Imaginez-vous que votre famille et vous vivez sur le même territoire depuis des générations. Avec le temps, d’autres gens arrivent, s’installent sur vos terres et créent un gouvernement qui établit, sans vous consulter, des lois et des règles qui vous visent de façon directe. Pire encore, non seulement vous n’êtes pas consulté, mais on vous exclut de la discussion de manière spécifique.

Cette situation, c’est celle vécue par les peuples autochtones au Canada pendant la majeure partie de la période suivant la Confédération de 1867. Bien que l’on n’empêche pas la plupart des Premières Nations de voter, on leur demande d’abord de renoncer à leur statut d’Indien par l’intermédiaire d’un processus appelé émancipation.
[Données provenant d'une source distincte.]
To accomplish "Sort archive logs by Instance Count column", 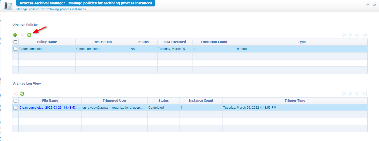I will 201,101.
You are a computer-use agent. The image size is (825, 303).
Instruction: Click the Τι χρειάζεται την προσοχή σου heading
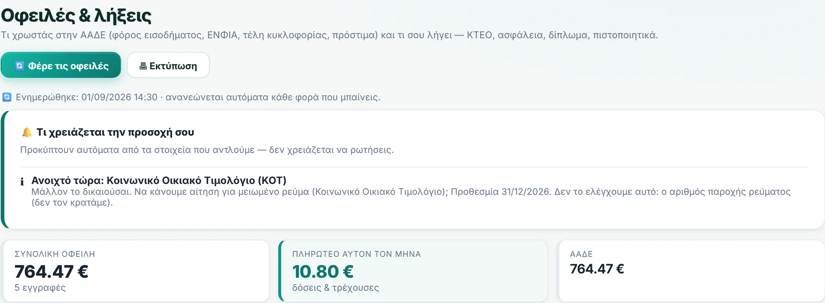(x=116, y=132)
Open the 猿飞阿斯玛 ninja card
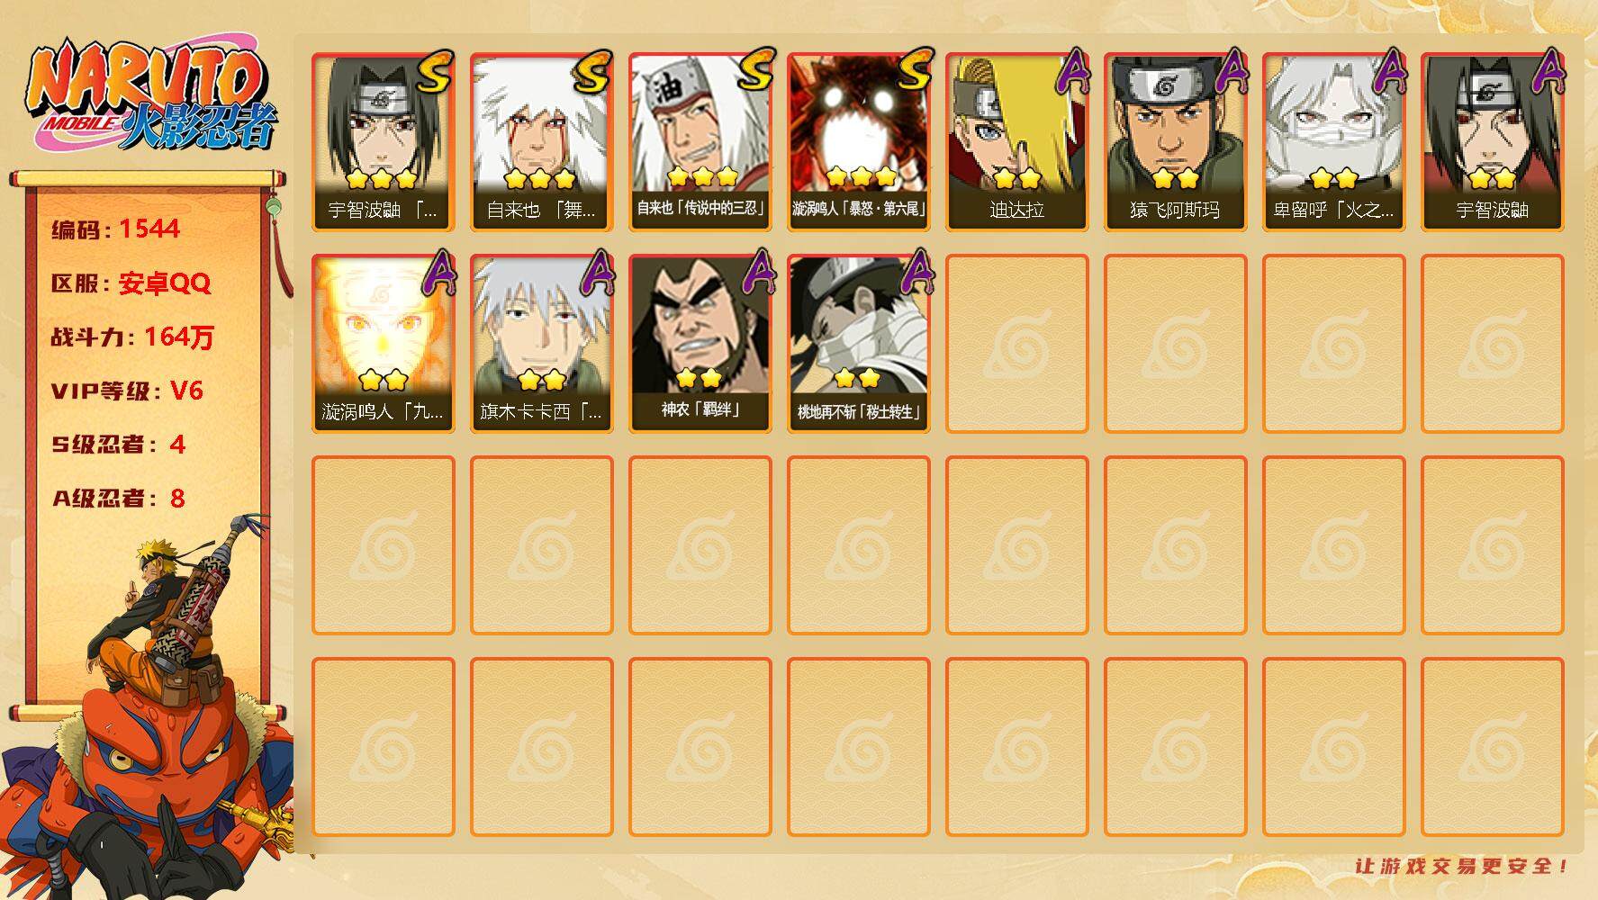Viewport: 1598px width, 900px height. coord(1175,142)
En 1885, une loi instaurée par le premier ministre sir John A. Macdonald donne le droit de vote à ceux qu’on appelle les « Indiens inscrits » qui satisfont aux critères déjà établis. Cette volonté de John A. Macdonald d’étendre le droit de vote à tous les peuples autochtones se heurte toutefois à une forte opposition. Un des effets de cette résistance est l’exclusion des peuples autochtones vivants dans les régions impliquées dans la récente crise autochtone et métisse appelée Résistance du Nord-Ouest. En fin de compte, la législation de John A. Macdonald ne fait pas long feu : en 1898, sept ans après la mort du premier ministre, elle est abrogée.

Ce sont les préjudices de la population, assortis d’une logique paternaliste de l’État, qui expliquent le refus obstiné d’accorder le droit de vote aux peuples autochtones. Les intervenants du débat entourant la législation de 1885 utilisent d’ailleurs une langue on ne peut plus abrupte et grossière, décrivant les Premières Nations comme « sales », « inférieures », « barbares » et « ignorantes ».

Il faut la participation des peuples autochtones à la Première Guerre mondiale pour qu’on accepte enfin d’accorder le droit de vote à certains Indiens inscrits. Les vétérans autochtones, quant à eux, doivent attendre jusqu’à 1924 pour obtenir l’émancipation. En 1934, la Loi du cens électoral fédéral interdit de façon explicite aux Premières nations vivant sur les réserves et à tous les Inuits de voter, à l’exception des vétérans de guerre.

En 1950, les Inuits reçoivent enfin le droit de vote. Cette nouvelle n’a en réalité que peu d’impact, parce que la plupart d’entre eux vivent très loin des bureaux de scrutin. En 1958, le premier ministre John Diefenbaker, un militant pour le droit de vote des peuples autochtones, nomme pour la première fois un membre des Premières Nations au Sénat, soit James Gladstone, aussi appelé Akay-na-muka. En 1960, le gouvernement Diefenbaker étend le droit de vote de façon inconditionnelle à tous les peuples autochtones et, huit ans plus tard, Leonard Marchand, de la Colombie-Britannique, devient le premier Indien inscrit à être élu au poste de député fédéral. Il faut toutefois attendre en 1985 pour qu’on abroge dans la loi les éléments qui discriminent les femmes autochtones; en effet, les législateurs peinent à s’entendre sur la classification des femmes autochtones, selon qu’elles sont mariées ou non à un Indien inscrit (voir Les femmes autochtones et la Loi sur les Indiens).

Aujourd’hui, la situation n’est bien sûr pas parfaite, mais les peuples autochtones au Canada ont de nouvelles occasions de réfléchir à leur passé et de s’exprimer sur leurs succès et leurs frustrations. Parmi ces occasions, on compte le mois de juin, déclaré Mois national de l’histoire autochtone en 2009, et le 21 juin, nommé Journée nationale des Autochtones en 1996. Depuis quelques années, les Autochtones et leurs alliés trouvent de plus en plus de raisons de se réjouir : aux élections fédérales de 2015, on élit un nombre record de 10 députés autochtones à la Chambre des communes, celle-là même qui jadis les ostracisait. Deux députés autochtones sont aussi nommés ministres du Cabinet par le premier ministre Justin Trudeau. Il s’agit de Jody Wilson-Raybould, ancienne procureure de la couronne, chef régional de l’Assemblée des Premières Nations de la Colombie-Britannique et membre du peuple kwakwaka’wakw, nommée ministre de la Justice et procureure générale, et de Hunter Tootoo, membre de l’Assemblée législative du Nunavut entre 1999 et 2013, nommé ministre des Pêches, des Océans et de la Garde côtière canadienne.